Each product/ product category has specific standards and fairtrade minimum prices and premium form the critical component of the product specific standard, in addition to spelling out standards applicable to unique production and processing issues that that each product/category, entails.

Trading standards stipulate that traders must:
• pay a price to producers that covers the costs of sustainable production and living; • pay a ‘premium’ that producers can invest in development; • make partial advance payments when requested by producers; • sign contracts that allow for long-term planning and sustainable production practices.

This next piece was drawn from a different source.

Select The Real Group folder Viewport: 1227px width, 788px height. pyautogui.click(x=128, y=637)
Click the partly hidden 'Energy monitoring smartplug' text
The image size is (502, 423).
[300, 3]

Activation of a Fairtrade supply chain can be said to begin with Producers who want to have their product Fair Trade certified applying to the Fairtrade Labelling Organisation. Certification per se is under the purview of FLO-CERT and is operationally independent of FLO whose overall mandate covers the promotion of Fairtrade and the facilitation of producers who want to access the fair trade market. FLOCERT’s assessment covers not just the production of their product and their workplace practices but also the structure, functioning and democratic credentials of the producer organisation based on which certification is accorded or denied. Subsequent annual audits not only confirm continued adherence to the standards, but also assesses organisations for progressive levels of compliance and improvements. Fairtrade standards distinguish between minimum requirements which producers must meet to be certified Fairtrade and progress requirements that ‘encourage producer organisations to continuously improve working conditions and product quality, to increase the environmental stability of their activities and to invest in the development of their organisations and the welfare of their producers/workers’.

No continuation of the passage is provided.